Is DeepSeek an Extinction Event?; A New Reasoning-Focused AI Lab Lands Funding
If you spent any time yesterday or this weekend on X, you might have concluded that AI developers, venture capitalists, Nvidia and cloud providers are totally screwed, thanks to new uber-cheap and impressive AI models from High-Flyer Capital Management, a Chinese hedge fund.
The truth is a lot more nuanced, though, and there are still a lot of questions we have yet to answer. The TL;DR is that the success of the DeepSeek models is more due to engineering prowess than research breakthroughs. The models are still fairly difficult to run because of their size (and businesses aren’t using the High-Flyer provided application programming interface due to security concerns). The models’ advances raise real questions about the enormous amounts of capital chipmakers and cloud providers are spending on AI infrastructure, although it’s difficult to independently verify that High-Flyer really did spend so little to develop its DeepSeek models.

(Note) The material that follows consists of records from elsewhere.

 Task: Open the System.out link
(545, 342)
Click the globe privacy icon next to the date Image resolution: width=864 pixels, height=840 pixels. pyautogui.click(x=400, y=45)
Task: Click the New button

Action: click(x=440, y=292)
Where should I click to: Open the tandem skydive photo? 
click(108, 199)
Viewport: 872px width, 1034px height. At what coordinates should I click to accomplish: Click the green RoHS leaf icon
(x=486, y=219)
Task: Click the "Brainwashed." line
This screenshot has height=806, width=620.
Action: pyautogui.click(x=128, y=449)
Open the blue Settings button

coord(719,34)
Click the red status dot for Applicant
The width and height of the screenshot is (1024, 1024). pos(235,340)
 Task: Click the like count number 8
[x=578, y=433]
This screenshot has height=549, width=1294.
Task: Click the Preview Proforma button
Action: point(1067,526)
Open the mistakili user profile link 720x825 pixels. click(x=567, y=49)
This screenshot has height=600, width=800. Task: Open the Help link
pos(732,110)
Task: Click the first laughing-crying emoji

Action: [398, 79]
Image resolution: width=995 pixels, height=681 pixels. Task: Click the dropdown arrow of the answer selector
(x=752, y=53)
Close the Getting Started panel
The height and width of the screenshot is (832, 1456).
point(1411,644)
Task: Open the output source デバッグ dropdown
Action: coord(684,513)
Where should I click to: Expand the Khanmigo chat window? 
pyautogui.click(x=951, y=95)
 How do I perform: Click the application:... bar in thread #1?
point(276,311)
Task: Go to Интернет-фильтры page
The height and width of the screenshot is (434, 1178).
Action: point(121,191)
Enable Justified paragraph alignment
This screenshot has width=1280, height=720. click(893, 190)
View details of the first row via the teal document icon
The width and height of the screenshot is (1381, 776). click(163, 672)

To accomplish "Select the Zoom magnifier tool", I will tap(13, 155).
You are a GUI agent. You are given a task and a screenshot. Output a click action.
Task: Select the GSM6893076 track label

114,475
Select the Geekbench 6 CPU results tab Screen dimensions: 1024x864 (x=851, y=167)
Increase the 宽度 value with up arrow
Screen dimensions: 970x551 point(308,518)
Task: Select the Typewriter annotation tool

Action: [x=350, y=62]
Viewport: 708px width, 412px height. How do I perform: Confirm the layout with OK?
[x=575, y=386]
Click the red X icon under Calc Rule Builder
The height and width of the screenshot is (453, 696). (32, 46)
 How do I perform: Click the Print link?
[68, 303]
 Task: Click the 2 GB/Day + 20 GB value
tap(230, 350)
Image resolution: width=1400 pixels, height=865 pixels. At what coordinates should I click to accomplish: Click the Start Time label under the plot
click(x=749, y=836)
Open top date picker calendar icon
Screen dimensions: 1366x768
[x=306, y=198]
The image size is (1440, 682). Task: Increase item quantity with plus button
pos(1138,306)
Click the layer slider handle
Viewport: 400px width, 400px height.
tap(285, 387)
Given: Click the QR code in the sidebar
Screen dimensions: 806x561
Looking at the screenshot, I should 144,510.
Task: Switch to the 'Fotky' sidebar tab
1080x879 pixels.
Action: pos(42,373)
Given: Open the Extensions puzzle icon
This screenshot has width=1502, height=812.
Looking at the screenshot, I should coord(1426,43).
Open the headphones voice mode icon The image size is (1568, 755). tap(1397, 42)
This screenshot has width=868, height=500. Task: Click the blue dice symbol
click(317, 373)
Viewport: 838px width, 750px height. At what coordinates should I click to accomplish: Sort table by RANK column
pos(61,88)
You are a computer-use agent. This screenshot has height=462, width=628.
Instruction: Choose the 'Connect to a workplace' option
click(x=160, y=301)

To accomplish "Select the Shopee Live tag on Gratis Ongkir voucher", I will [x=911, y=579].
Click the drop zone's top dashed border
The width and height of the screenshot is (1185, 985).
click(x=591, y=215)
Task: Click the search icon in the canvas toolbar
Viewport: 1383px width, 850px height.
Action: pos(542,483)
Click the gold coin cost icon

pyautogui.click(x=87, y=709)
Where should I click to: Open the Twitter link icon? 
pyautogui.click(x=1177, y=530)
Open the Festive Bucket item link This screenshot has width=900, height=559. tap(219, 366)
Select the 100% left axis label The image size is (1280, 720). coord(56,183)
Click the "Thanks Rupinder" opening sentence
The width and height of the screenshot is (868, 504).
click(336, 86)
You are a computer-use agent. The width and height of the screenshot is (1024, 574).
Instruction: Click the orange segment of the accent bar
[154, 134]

The first big question is how much of a technological leap forward the DeepSeek models really are. Researchers tell us that the DeepSeek papers feature impressive research in areas like “multi-token predictions” (essentially, allowing AI models to predict multiple future tokens—another way to say words or part of words—at the same time) and reinforcement learning (giving feedback to a model on its reasoning processes without needing expensive human input).